• _TEXTE EXTRAIT_:

== == ==

Tenir ou lâcher sa main ?
Les rues, les gares, les parcs, les bords du lac… Je ne sais pas pour vous, mais moi, quand je regarde autour de moi, dans ces espaces publics, je ne vois jamais (ou très rarement) des couples LGBTIQ+ se tenir la main, s’embrasser ou avoir un simple geste de tendresse. Pourtant, quoi de plus naturel que de vouloir montrer de l’affection à une personne qu’on aime ? Et ce, n’importe où ? Pourquoi certains espaces seraient réservés à certaines personnes et pas d’autres ?
En tant que femme cisgenre, dyadique* et non hétéro, j’aimerais bien dire que lorsque je tiens la main à une femme dans la rue, que je me fiche des potentielles remarques ou regards qui peuvent se poser sur nous. J’aimerais pouvoir dire que mon élan amoureux dépasse tout ça, toute cette haine ou agressivité gratuite. Sauf qu’évidemment, ce n’est pas si simple.
Alors oui, on avance, les personnes LGBTIQ+ commencent à être plus représentées dans les médias, on parle beaucoup plus du respect des orientations sexuelles, de transidentité, la question du mariage est en cours de traitement, mais il y a quand même des choses qui stagnent. Les lois sont certes nécessaires, mais elles ne suffisent pas. La transphobie, la biphobie et l’homophobie sont toujours bien présentes.

== == ==

• _DONNÉES FOURNIES_:
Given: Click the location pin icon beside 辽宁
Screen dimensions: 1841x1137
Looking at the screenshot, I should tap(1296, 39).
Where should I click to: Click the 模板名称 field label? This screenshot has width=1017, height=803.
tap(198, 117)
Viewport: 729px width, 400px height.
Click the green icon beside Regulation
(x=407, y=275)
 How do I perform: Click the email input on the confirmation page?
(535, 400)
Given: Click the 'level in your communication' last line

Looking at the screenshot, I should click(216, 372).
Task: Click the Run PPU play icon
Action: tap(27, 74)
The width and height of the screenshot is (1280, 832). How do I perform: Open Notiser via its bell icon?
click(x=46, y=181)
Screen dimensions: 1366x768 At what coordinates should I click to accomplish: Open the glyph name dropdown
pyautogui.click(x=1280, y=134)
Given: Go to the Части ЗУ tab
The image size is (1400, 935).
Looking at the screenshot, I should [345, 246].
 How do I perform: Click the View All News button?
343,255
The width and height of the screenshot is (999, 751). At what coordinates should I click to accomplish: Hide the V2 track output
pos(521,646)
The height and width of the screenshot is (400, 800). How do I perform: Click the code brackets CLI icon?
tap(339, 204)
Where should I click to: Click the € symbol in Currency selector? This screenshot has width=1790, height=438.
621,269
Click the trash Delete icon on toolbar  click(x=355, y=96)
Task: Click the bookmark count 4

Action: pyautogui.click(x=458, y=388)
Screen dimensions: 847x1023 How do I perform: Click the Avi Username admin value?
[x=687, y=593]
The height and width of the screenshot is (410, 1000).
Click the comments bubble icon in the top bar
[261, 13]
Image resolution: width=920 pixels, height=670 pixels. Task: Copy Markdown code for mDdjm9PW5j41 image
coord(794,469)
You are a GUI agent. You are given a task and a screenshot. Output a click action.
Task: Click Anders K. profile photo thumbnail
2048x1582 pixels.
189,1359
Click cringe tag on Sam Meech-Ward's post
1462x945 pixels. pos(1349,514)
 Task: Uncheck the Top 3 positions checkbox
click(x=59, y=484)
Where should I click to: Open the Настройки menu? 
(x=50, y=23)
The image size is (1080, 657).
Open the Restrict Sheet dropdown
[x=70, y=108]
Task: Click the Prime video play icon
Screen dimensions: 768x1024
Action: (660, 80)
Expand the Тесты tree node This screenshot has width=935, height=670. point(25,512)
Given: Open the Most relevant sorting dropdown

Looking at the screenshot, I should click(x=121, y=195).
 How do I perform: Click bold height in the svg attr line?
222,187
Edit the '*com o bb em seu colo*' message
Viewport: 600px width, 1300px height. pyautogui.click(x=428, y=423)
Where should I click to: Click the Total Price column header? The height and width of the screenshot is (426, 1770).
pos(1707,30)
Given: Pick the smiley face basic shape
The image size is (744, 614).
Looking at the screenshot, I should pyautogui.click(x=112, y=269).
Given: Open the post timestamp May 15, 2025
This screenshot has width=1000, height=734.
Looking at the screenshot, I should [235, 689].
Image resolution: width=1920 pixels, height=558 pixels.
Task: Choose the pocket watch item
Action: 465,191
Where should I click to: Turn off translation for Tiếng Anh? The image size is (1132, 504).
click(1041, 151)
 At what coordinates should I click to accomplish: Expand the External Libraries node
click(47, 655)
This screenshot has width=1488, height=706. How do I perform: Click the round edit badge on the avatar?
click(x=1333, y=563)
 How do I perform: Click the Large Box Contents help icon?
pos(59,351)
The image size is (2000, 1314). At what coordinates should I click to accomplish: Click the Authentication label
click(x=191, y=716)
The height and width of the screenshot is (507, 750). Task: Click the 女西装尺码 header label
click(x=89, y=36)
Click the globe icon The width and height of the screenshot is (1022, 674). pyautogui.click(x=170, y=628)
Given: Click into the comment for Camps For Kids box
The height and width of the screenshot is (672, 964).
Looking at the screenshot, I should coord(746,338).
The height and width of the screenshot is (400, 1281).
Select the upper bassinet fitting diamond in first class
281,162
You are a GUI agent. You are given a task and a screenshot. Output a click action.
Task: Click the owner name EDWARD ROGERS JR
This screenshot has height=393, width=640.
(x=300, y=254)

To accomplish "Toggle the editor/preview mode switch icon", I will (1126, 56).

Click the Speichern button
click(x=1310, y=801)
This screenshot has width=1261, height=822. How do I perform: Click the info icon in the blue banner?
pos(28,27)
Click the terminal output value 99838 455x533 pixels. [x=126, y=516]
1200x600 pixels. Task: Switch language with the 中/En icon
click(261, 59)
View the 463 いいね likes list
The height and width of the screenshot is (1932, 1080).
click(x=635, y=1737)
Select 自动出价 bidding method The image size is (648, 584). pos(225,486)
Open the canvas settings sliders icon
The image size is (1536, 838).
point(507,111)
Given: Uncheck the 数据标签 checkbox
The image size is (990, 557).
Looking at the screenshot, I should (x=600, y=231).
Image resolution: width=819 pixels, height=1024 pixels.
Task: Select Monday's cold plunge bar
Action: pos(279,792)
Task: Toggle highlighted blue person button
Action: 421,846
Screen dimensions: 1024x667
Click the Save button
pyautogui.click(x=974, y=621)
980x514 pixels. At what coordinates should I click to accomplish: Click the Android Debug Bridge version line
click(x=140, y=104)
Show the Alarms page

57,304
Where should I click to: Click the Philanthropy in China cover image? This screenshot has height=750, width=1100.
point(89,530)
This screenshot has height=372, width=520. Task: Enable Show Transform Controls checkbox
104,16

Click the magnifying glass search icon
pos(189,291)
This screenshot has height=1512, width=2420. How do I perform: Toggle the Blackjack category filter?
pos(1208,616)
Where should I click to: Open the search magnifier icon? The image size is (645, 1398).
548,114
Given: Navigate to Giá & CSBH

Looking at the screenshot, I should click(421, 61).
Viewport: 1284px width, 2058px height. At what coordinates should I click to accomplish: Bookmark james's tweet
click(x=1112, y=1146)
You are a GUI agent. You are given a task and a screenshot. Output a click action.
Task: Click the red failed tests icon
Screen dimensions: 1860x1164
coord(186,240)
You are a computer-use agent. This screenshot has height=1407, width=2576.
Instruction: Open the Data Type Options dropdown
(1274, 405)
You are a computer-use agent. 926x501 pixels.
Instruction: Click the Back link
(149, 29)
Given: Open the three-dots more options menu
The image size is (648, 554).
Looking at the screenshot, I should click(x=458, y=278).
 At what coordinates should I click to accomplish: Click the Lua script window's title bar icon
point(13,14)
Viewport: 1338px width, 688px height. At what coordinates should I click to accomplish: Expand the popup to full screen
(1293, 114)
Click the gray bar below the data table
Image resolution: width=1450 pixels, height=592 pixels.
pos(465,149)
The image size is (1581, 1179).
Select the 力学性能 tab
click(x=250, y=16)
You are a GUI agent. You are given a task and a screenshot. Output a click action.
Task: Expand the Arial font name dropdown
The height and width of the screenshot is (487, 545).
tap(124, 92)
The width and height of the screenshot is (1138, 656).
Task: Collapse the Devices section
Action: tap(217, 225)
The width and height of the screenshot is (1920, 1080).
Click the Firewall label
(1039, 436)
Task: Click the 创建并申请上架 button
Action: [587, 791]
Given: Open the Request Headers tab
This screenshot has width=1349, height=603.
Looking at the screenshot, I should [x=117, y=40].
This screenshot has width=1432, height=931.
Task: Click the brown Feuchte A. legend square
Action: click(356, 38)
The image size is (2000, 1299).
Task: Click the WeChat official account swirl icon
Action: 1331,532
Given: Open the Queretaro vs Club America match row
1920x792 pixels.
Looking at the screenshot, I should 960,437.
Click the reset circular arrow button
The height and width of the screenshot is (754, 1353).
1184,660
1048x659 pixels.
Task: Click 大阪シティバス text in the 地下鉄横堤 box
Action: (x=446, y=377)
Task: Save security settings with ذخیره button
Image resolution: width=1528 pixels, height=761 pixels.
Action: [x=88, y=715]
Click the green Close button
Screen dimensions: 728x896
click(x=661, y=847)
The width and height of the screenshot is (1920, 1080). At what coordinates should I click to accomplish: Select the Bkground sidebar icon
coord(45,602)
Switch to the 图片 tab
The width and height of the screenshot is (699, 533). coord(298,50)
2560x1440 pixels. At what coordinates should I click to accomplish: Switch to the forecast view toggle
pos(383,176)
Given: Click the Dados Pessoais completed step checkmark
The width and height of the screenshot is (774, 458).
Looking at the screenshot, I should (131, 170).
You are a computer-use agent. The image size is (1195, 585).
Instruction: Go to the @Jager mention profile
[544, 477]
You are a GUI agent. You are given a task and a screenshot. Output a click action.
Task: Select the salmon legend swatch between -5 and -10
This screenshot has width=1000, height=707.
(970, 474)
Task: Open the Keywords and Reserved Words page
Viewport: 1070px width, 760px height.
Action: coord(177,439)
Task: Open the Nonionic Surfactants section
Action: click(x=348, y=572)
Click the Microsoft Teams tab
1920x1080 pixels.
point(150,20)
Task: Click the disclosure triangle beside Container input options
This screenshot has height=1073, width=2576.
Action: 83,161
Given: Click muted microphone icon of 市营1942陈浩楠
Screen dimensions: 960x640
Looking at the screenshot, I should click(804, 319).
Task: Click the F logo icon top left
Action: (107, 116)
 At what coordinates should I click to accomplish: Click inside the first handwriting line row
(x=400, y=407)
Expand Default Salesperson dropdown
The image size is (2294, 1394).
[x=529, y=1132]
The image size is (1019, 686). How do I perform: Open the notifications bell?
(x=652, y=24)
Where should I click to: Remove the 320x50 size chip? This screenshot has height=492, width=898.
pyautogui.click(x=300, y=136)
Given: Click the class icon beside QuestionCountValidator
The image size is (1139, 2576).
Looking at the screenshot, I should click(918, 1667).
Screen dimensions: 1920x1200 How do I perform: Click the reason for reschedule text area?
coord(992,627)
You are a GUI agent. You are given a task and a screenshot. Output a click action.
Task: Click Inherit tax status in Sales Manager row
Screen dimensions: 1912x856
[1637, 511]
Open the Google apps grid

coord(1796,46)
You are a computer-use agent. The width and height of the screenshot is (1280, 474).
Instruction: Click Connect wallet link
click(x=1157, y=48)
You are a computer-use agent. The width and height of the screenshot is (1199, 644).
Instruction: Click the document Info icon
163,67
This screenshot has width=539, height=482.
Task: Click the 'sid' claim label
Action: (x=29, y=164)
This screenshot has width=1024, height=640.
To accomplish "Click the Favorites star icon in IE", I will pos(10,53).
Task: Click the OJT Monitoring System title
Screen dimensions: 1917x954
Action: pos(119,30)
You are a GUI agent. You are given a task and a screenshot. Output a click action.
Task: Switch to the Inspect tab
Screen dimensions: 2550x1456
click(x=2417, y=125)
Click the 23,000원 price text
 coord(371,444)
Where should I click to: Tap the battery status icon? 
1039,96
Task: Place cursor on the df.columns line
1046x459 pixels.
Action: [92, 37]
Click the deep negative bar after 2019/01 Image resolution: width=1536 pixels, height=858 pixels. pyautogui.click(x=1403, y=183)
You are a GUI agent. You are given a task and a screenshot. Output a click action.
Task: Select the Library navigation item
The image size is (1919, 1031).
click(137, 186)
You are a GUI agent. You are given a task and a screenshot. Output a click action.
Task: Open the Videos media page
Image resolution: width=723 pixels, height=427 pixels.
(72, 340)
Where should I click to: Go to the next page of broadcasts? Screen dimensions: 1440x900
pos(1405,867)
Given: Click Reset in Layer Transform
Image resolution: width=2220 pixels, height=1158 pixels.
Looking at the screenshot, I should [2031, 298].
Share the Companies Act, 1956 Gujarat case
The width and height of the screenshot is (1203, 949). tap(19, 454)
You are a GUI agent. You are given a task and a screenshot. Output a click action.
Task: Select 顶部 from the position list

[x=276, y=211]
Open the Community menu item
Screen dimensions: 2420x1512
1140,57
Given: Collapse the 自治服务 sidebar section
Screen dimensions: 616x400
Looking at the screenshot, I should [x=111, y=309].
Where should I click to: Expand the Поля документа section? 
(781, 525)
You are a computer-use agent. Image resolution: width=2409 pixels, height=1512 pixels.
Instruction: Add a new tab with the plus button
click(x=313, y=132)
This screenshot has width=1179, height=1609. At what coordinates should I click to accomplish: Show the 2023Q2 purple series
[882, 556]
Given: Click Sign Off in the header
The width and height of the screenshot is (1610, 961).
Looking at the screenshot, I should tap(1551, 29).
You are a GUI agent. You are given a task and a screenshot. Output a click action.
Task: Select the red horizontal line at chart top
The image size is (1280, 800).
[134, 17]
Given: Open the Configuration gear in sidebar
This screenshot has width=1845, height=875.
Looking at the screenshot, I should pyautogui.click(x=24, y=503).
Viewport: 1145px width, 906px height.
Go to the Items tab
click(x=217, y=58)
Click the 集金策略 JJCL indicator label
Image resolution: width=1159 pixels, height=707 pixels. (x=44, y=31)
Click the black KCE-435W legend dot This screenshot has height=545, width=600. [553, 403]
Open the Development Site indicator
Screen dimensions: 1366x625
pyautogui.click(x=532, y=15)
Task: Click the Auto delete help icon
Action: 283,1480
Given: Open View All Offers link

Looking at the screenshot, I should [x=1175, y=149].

== == ==

• _EXERCICES_:
(a) Résumez en deux phrases le texte sur l'affection en public.
(b) Dans le texte sur l'affection en public, reprenez tout le passage allant de "Les rues, les" jusqu'à "pas d’autres ?" en remplaçant "les parcs" par "les jardins".
(c) Écrivez la suite du texte sur l'affection en public à partir de sa dernière phrase, s'il vous plaît.

• _RÉPONSES_:
(a) Dans les rues, les gares ou les parcs, on voit rarement des couples LGBTIQ+ se tenir la main ou avoir un geste de tendresse, alors que montrer de l'affection à la personne qu'on aime devrait être naturel partout. Même si les personnes LGBTIQ+ sont plus représentées dans les médias et que la question du mariage est en cours de traitement, les lois ne suffisent pas et la transphobie, la biphobie et l'homophobie restent bien présentes.

(b)
Les rues, les gares, les jardins, les bords du lac… Je ne sais pas pour vous, mais moi, quand je regarde autour de moi, dans ces espaces publics, je ne vois jamais (ou très rarement) des couples LGBTIQ+ se tenir la main, s’embrasser ou avoir un simple geste de tendresse. Pourtant, quoi de plus naturel que de vouloir montrer de l’affection à une personne qu’on aime ? Et ce, n’importe où ? Pourquoi certains espaces seraient réservés à certaines personnes et pas d’autres ?

(c)
Combien de fois ai-je entendu, en discutant avec des personnes LGBTIQ+, les difficultés dans les couples qui pouvaient être engendrées par ces thématiques, la peur d’être agressé·e physiquement ou verbalement ou simplement, l’envie de ne pas avoir à se justifier constamment d’exister ou d’aimer les personnes qu’on aime, face à des personnes fermées d’esprit qui pensent que l’amour ou l’identité sont des sujets de débats…
*"une personne qui rentre dans les standards mâles ou femelles, c’est à dire non-intersexe" - La Vie En Queer
(In)visibles : un projet pour visibiliser la représentation des couples et familles LGBTIQ+
C'est pourquoi, nous avons lancé un projet avec Zoé et Bruno : (In)visibles dans l’espace public, qui a pour but de visibiliser les couples et familles LGBTIQ+ dans la rue afin de sensibiliser les gens, et surtout les jeunes à la thématique. On espère que ce projet va aider les personnes concernées à se sentir mieux et à moins se censurer s’ils/iels/elles ont envie de partager de l’affection avec leur conjoint·e·x en public. Avec nos participantes et Bruno, le photographe de l’équipe, on vient de terminer notre tout premier shooting photo pour le dossier de financement de notre projet.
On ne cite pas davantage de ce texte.